_PROBLEM REQUIREMENTS:_ Wherever the string "height" shows up in the material below, copy that line.

(THE INPUT)

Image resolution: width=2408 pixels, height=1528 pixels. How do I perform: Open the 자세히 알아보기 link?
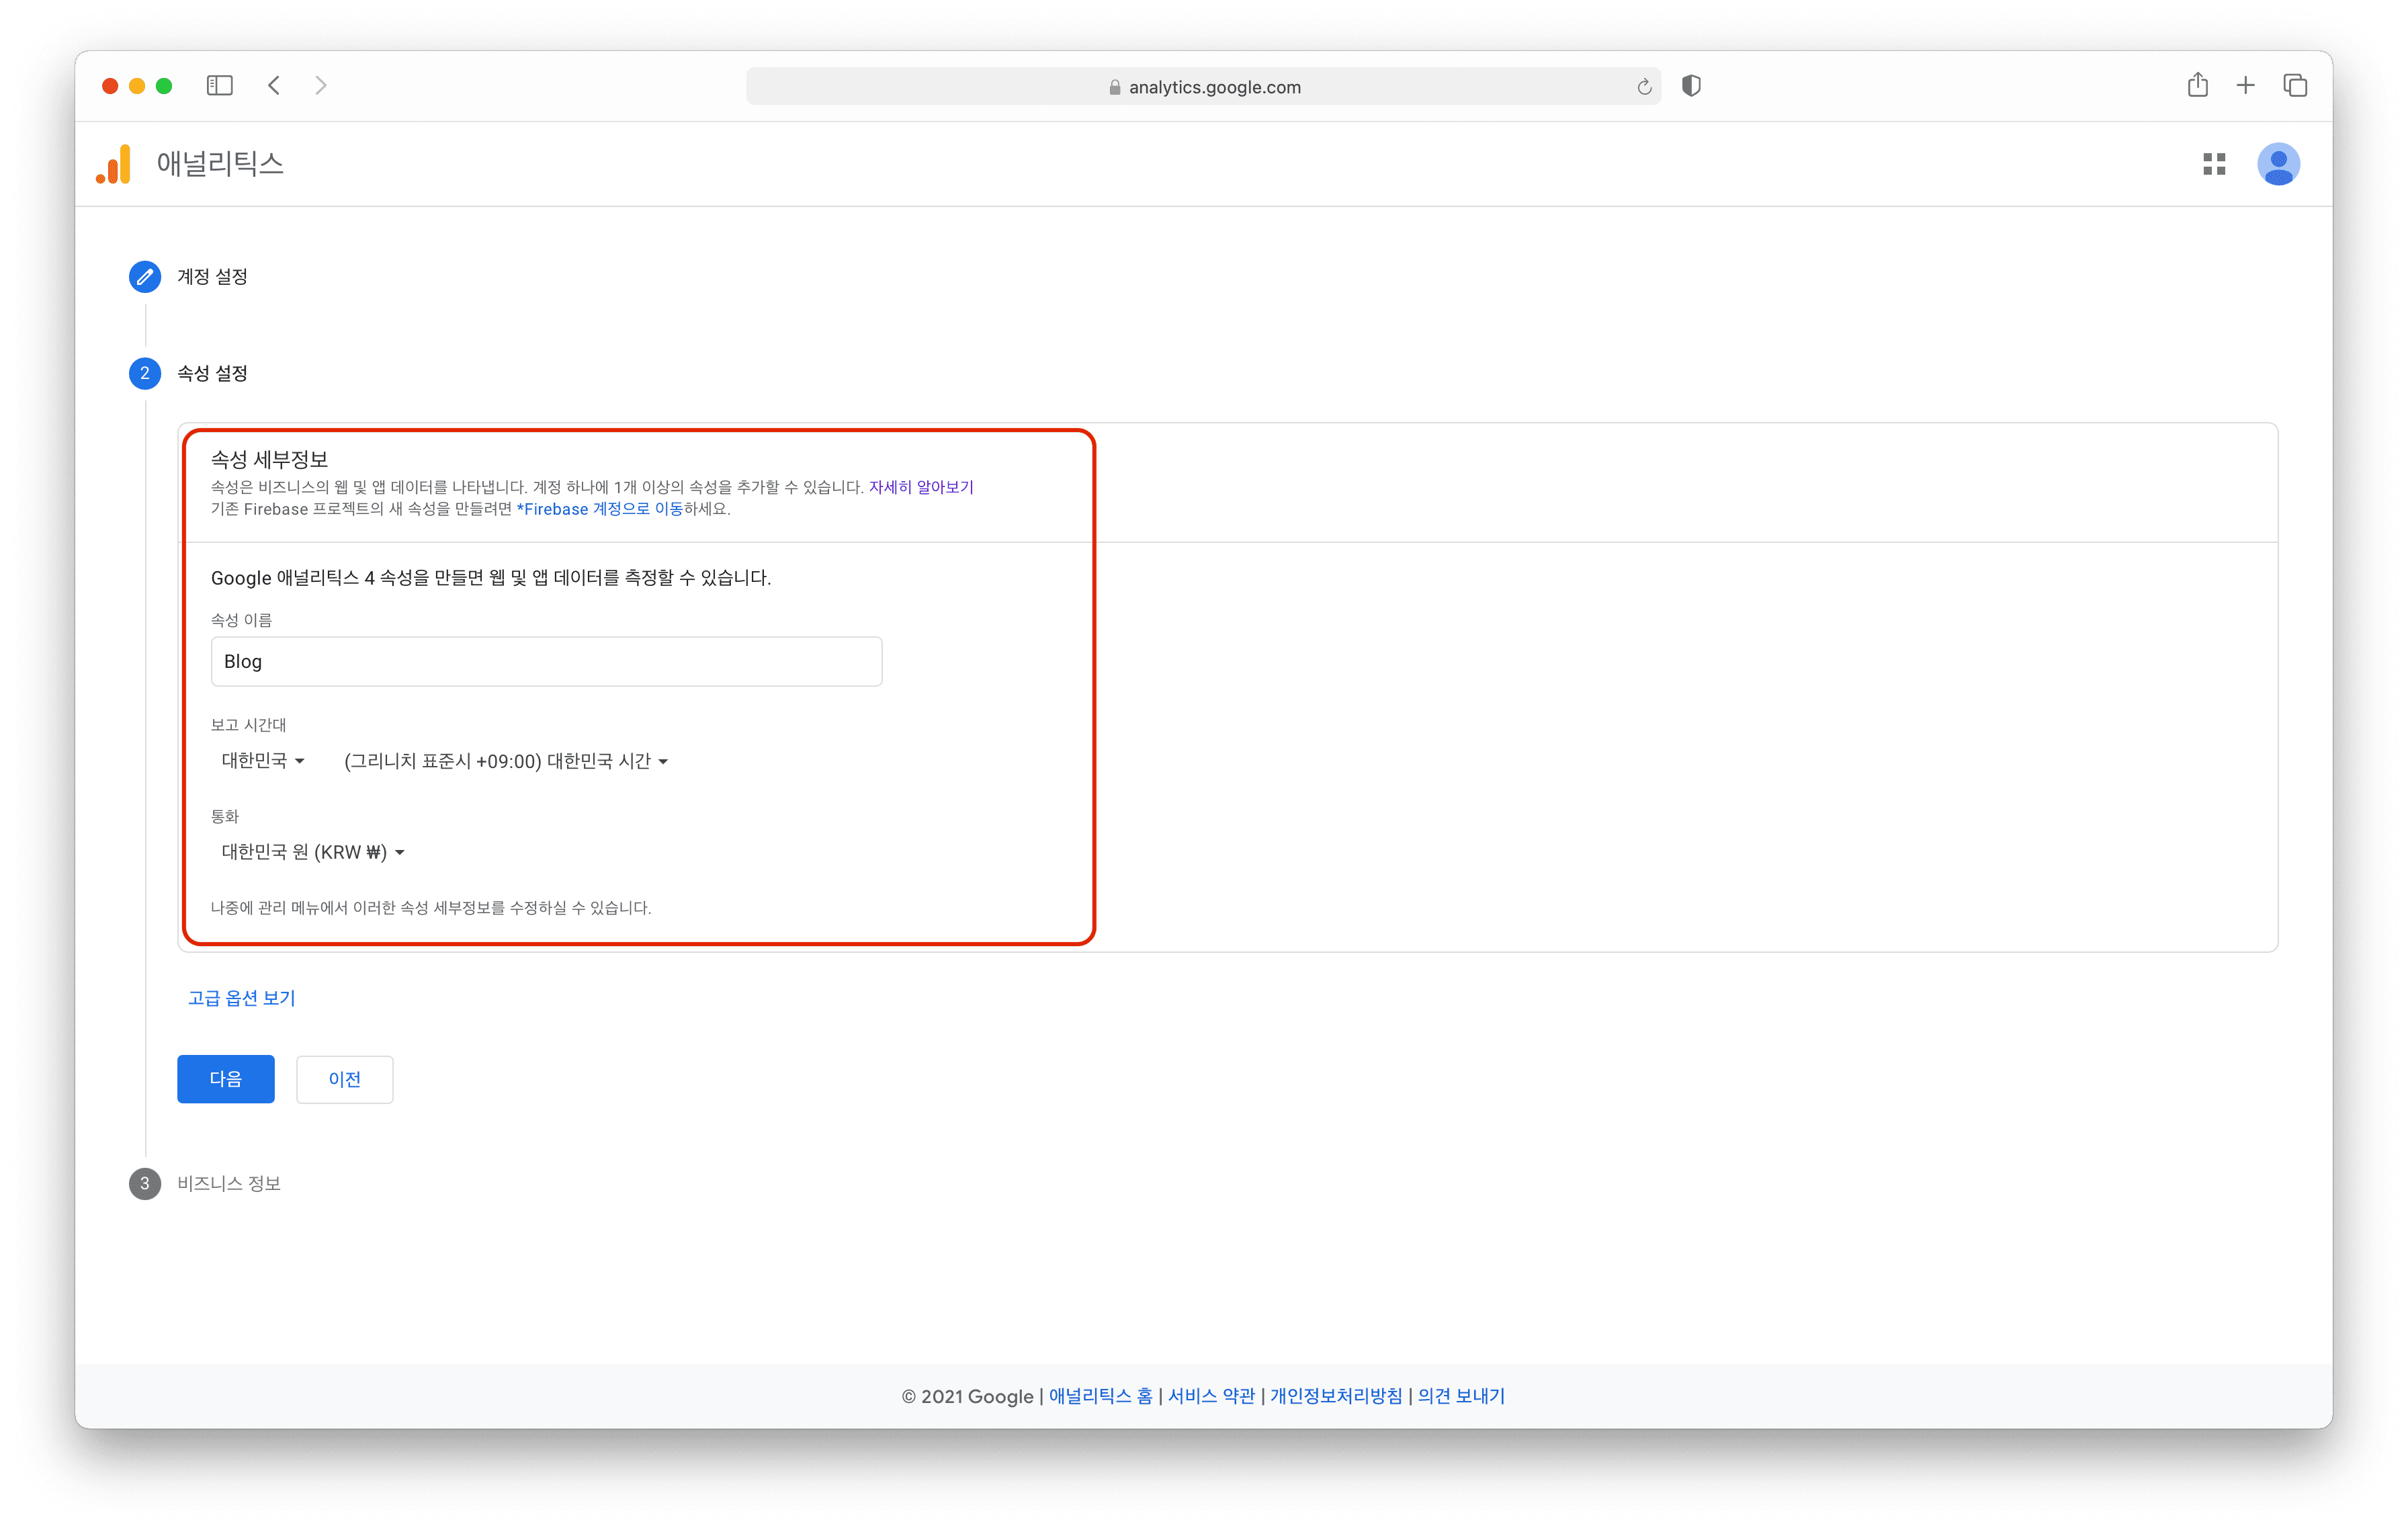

(End THE INPUT)
(THE INPUT)

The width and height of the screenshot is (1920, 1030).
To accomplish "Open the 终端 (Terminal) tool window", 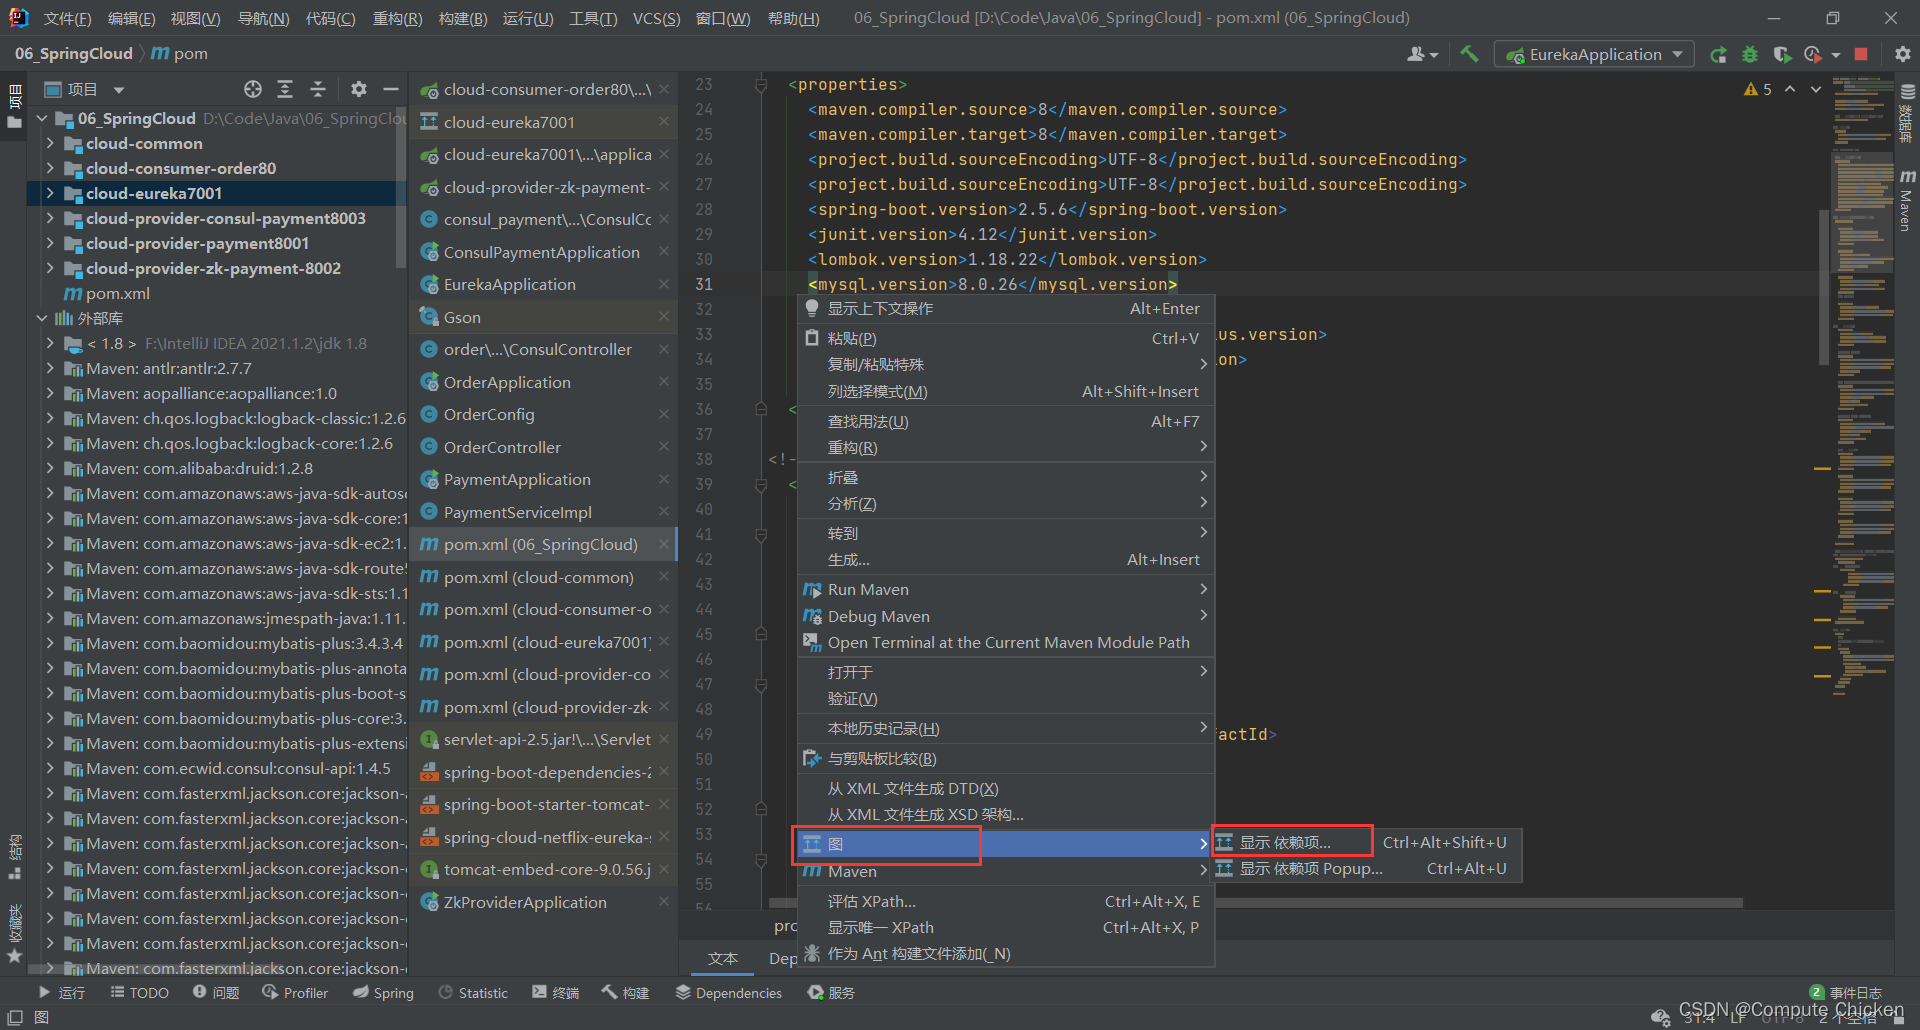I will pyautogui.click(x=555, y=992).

(End THE INPUT)
(THE INPUT)

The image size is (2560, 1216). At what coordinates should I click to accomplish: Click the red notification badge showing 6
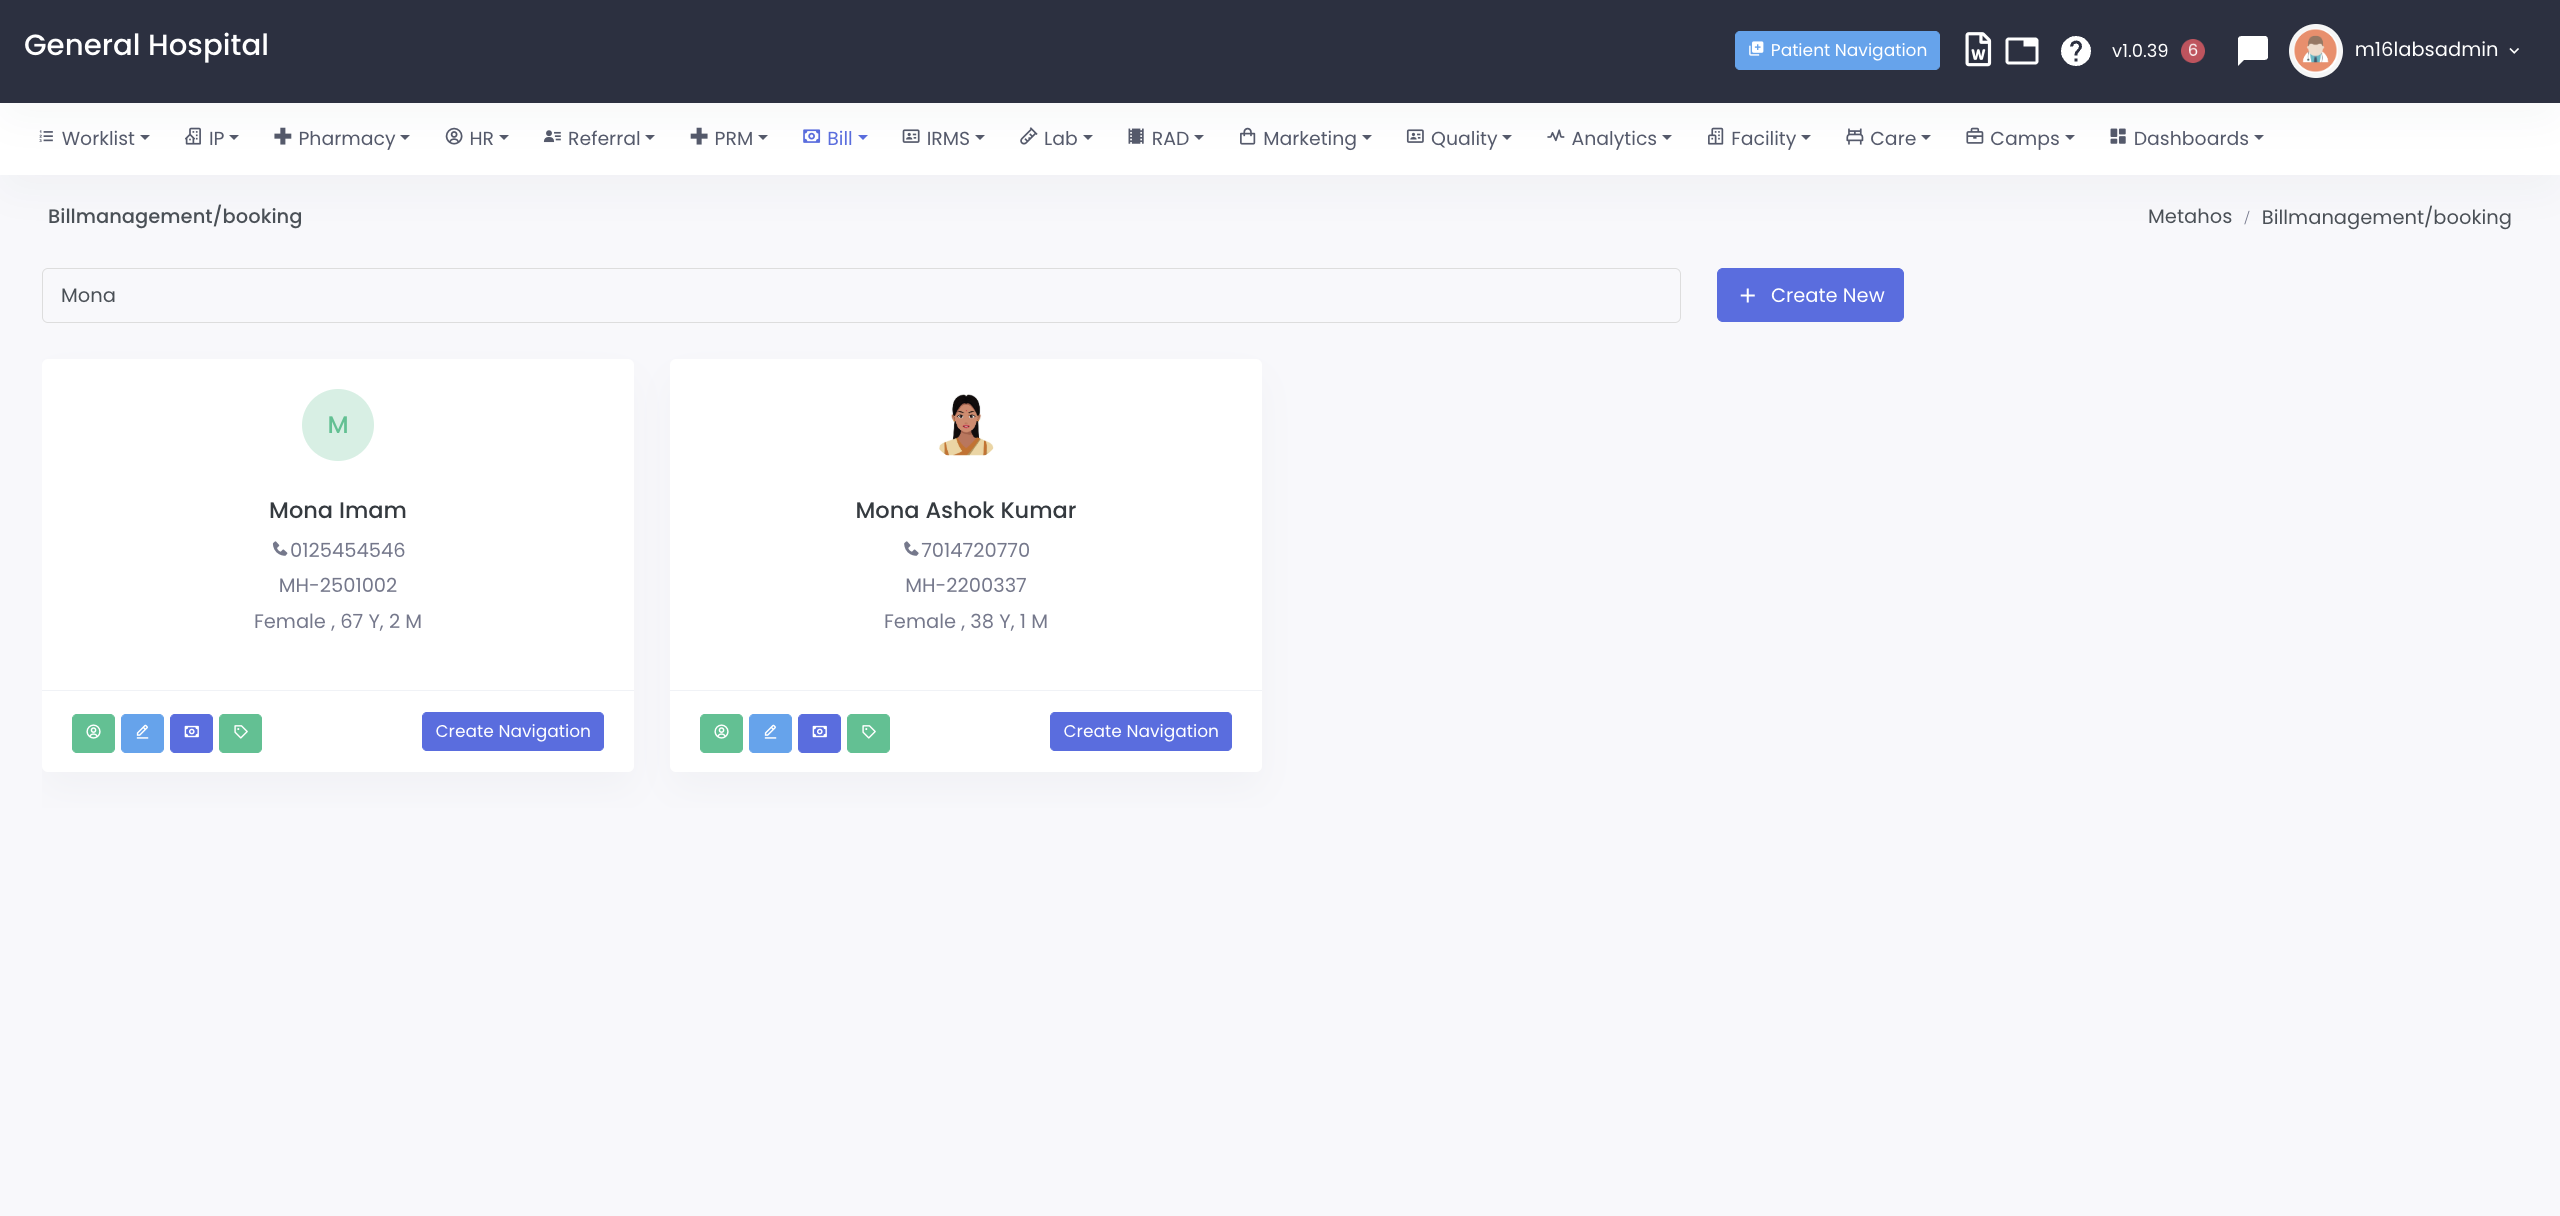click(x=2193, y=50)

(End THE INPUT)

_RESPONSE:_
Image resolution: width=2408 pixels, height=1528 pixels. How do I perform: Open the 자세히 알아보기 link?
The width and height of the screenshot is (1920, 1030).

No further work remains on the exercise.